According to the report, while few U.S. farm and ranch families were without health insurance coverage, only 5 percent of survey participants said all household members were without health insurance, while another 5 percent said some household member had gone without insurance during 2006.
The report also said 54 percent of the insured U.S. farm and ranch operators received their health insurance coverage through employment off the ranch or farm, while 36 percent purchased coverage directly; ten percent had public insurance coverage such as Medicare, Medicaid or State Children’s Health Insurance Program (SCHIP).
Despite the high rate of health insurance coverage, the report said 26 percent of respondents reported high out-of-pocket expenses in 2006, with half of these families spending $1,700 or more in out-of-pocket expenses.
In addition, the report had shown these out-of-pocket expenses resulted in farm and ranch families using up savings, borrowing from banks and payday lenders, incurring credit care debt, borrowing against a home or the farm, and withdrawing money from retirement accounts – with one in five (or 20 percent) incurring medical debt, or bills from hospitals, physicians, dentist and other providers that they were unable to pay.
Case in point: Yvette Oloff and her husband have raised cattle and row crops on their Persia, Iowa farm for nearly 25 years. Despite having good insurance through her off-farm job, she was no longer able to use her benefits when she was diagnosed with a carcinoid tumor in 2001.
While Yvette and her family maintained their insurance coverage offered through her employer for as long as the law allowed while she was unable to work, after it stopped, she was surprised to learn her insurance didn’t cover pre-existing medical conditions.
As a result, over the course of four years, the Oloffs have incurred over $24,000 in debt to pay for their farm expenses and insurance premiums, which depleted their savings.
“We cut back, stay home more and borrow money,” said Yvette, who avoided care for her continued breathing problems. “Premiums are outrageous.

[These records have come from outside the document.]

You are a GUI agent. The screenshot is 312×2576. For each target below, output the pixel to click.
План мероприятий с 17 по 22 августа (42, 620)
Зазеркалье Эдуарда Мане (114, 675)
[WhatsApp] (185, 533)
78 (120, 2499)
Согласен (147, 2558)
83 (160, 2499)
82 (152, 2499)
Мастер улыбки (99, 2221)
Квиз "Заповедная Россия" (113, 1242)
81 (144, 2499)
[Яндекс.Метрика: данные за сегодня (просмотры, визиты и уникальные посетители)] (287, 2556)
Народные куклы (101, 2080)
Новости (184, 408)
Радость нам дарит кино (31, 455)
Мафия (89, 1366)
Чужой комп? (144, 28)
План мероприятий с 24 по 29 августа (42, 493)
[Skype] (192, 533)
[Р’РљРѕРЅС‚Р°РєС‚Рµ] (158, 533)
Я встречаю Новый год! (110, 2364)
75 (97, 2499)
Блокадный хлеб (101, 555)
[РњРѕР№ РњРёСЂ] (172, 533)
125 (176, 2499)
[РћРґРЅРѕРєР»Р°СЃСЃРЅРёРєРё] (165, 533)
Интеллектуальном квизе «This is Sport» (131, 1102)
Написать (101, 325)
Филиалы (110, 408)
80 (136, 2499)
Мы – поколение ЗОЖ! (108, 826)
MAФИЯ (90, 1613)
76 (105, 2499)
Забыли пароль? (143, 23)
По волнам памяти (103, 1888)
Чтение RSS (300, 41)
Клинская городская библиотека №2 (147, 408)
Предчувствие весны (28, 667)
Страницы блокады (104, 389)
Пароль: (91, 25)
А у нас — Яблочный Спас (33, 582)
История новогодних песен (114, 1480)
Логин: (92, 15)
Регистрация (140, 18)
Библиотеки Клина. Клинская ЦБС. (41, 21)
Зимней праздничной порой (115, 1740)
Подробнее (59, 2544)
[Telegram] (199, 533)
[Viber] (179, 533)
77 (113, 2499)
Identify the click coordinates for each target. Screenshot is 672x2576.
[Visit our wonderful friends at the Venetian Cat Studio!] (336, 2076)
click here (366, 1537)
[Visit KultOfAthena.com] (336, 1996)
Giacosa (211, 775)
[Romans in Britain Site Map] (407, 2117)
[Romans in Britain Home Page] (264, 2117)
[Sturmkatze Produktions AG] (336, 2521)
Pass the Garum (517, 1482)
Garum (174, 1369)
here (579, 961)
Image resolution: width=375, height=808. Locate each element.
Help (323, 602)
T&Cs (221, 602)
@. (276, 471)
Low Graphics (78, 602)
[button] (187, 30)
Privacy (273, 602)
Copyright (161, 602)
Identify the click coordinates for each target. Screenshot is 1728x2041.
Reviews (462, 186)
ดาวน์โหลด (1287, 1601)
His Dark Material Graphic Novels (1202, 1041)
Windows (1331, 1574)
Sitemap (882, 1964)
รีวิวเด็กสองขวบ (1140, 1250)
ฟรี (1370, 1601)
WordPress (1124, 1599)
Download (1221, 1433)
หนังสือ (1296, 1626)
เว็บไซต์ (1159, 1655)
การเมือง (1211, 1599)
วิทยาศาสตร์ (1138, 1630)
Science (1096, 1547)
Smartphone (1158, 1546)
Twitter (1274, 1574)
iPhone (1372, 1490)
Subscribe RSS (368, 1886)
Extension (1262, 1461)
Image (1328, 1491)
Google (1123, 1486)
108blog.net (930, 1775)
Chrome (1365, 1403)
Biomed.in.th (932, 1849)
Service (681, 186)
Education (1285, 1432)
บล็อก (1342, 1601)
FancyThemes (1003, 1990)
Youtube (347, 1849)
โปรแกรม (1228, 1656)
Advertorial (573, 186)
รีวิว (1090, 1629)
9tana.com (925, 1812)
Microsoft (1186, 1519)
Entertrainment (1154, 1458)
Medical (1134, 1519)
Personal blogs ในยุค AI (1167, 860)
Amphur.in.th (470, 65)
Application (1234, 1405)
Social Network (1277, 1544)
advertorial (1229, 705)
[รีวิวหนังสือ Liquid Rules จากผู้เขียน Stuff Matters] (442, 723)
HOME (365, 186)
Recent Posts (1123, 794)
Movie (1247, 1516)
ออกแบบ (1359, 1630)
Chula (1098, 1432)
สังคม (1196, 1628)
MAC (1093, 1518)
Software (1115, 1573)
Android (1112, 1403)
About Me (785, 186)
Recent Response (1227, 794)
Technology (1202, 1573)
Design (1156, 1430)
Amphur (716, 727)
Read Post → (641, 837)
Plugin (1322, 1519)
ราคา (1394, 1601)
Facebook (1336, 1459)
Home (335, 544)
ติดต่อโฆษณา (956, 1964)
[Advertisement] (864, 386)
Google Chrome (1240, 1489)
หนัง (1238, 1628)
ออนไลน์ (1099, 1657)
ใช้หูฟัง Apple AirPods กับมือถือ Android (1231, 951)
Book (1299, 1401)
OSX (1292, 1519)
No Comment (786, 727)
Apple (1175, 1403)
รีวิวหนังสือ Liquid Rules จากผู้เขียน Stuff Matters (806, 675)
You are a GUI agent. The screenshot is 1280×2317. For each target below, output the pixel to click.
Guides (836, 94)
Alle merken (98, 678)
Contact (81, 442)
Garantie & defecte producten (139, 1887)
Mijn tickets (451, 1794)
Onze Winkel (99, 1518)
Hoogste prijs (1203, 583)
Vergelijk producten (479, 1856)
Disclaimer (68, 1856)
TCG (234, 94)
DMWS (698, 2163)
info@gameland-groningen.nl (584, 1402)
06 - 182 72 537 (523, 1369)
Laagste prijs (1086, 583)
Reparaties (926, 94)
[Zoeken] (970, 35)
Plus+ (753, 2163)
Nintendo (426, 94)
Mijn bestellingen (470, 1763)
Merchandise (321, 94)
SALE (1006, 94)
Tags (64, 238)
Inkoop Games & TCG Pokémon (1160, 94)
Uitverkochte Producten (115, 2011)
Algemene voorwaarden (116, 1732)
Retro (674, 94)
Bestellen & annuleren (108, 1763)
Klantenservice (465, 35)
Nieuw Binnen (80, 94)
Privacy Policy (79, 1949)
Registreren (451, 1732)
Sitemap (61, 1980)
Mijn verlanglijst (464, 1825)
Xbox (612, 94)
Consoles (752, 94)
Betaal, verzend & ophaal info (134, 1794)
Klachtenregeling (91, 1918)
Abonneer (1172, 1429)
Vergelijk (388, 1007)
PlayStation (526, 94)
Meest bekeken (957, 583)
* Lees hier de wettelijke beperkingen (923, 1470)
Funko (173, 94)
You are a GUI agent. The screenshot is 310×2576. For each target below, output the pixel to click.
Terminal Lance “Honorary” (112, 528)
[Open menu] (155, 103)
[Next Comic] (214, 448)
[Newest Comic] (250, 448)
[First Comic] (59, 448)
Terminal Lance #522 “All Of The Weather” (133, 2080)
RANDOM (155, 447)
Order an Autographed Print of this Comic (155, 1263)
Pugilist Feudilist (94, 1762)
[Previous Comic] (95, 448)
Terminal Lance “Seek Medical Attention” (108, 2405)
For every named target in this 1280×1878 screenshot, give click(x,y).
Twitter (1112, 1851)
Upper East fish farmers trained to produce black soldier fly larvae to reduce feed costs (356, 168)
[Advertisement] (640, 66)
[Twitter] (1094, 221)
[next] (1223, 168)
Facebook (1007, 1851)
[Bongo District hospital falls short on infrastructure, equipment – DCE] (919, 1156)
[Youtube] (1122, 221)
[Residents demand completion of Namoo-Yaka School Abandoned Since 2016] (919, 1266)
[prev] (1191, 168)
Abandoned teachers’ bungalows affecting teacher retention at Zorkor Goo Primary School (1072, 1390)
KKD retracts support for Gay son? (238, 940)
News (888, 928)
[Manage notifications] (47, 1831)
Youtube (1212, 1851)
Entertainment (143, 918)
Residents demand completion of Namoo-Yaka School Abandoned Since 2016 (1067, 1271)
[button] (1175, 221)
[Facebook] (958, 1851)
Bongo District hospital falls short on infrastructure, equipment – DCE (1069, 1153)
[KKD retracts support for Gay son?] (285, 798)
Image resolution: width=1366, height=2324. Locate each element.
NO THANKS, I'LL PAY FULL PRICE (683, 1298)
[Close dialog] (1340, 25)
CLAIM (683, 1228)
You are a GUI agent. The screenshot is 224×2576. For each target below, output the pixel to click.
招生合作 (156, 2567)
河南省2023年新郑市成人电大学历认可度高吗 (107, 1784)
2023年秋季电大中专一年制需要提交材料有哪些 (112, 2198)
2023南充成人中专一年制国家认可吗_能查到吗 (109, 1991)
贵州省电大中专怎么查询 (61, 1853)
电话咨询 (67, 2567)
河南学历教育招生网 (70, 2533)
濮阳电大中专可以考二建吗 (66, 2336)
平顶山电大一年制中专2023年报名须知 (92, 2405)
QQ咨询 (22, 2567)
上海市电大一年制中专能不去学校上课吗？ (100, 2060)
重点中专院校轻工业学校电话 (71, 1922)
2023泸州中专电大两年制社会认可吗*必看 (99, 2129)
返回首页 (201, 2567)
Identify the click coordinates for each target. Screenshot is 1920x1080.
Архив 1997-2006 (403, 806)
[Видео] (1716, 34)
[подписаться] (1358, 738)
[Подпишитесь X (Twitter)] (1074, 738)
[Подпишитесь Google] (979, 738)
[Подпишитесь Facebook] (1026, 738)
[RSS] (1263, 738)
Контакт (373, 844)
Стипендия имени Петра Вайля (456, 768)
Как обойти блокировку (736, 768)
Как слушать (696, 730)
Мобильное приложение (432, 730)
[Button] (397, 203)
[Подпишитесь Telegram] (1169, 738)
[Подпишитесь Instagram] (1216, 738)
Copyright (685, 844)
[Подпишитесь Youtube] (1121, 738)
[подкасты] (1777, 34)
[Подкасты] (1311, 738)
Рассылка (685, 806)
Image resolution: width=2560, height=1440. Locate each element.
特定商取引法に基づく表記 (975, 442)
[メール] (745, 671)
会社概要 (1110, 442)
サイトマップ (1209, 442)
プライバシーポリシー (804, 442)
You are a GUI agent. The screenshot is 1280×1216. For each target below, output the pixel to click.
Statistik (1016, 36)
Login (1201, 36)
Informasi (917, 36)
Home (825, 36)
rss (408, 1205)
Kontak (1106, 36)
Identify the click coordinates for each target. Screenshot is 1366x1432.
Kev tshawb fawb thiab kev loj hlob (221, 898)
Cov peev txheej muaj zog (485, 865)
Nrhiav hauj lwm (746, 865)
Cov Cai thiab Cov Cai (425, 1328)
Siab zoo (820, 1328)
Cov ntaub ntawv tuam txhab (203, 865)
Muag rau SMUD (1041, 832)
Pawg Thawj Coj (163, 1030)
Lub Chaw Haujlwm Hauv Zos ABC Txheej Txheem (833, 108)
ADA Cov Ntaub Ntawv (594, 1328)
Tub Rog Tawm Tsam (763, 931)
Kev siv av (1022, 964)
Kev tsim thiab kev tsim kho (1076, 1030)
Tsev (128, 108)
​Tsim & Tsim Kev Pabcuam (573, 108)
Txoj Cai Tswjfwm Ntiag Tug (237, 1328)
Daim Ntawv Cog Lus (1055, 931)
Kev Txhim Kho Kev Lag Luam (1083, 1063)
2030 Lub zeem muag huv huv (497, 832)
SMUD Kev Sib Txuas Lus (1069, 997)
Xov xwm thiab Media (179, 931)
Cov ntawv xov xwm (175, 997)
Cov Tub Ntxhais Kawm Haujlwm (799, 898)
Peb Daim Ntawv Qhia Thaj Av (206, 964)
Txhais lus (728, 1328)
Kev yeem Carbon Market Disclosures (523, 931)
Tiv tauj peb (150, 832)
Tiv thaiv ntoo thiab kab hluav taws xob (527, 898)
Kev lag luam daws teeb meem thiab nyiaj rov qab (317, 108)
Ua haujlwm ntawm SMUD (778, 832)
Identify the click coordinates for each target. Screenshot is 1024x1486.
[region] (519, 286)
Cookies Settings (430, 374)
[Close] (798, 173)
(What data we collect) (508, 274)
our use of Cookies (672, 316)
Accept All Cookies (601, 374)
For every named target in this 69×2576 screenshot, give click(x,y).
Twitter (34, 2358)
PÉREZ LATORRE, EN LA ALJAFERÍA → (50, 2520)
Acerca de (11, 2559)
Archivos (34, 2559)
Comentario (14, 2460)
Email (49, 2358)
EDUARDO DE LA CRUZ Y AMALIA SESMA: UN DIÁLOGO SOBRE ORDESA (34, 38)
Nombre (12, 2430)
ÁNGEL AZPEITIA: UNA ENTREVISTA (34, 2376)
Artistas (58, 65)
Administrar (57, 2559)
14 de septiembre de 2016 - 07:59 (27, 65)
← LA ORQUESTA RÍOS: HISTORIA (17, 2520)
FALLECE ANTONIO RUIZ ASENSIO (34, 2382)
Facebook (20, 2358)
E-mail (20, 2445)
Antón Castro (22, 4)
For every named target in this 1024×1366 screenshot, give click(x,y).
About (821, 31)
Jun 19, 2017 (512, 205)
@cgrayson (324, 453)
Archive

We pay $10,000 per year. Instead of affording a new pickup, we go into debt for our health insurance.”
Alana Knudson, associate director for research at the University of North Dakota School of Medicine’s Center for Rural Health and a co-author of the study, said increasing medical debt not only strains U.S. farm and ranch families, but also health care providers.
“Many rural health care providers operate on very slim margins, and carrying debt impacts their viability,” he said.
Mark Rukavina, director of The Access Project, said the group’s results challenge health care policy proposals that seek to eliminate benefits and allow the sale of insurance policies with limited coverage.
“This report clearly demonstrates that out-of-pocket expenses must be taken into account along with insurance premiums when determining if a policy is affordable,” he said. “Policymakers must look for solutions that will ease rather than aggravate the increasing burden of health care costs for rural families and businesses.”
The briefs are slated to be released sometime between this fall and winter.